Exactly the lines from the one with "インフォメーションページへ (992, 1280)" through the last line of the listing must be given again.
↓
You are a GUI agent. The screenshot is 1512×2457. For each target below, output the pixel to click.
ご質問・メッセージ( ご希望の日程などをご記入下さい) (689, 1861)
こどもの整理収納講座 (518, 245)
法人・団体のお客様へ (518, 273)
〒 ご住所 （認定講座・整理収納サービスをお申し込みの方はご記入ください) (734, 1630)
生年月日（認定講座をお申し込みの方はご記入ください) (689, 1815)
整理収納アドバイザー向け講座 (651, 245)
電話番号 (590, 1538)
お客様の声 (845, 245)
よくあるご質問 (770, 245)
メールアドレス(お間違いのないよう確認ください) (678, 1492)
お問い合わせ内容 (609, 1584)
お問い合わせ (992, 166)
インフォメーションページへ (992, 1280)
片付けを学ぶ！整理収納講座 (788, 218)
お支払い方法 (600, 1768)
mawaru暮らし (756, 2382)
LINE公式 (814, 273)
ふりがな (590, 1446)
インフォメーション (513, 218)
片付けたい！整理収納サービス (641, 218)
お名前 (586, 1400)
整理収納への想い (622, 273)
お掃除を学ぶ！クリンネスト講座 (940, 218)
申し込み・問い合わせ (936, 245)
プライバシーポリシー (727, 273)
↑
Reply to the exercise:
インフォメーションページへ (992, 1280)
片付けを学ぶ！整理収納講座 (788, 218)
お支払い方法 (600, 1768)
mawaru暮らし (756, 2382)
LINE公式 (814, 273)
ふりがな (590, 1446)
インフォメーション (513, 218)
片付けたい！整理収納サービス (641, 218)
お名前 (586, 1400)
整理収納への想い (622, 273)
お掃除を学ぶ！クリンネスト講座 (940, 218)
申し込み・問い合わせ (936, 245)
プライバシーポリシー (727, 273)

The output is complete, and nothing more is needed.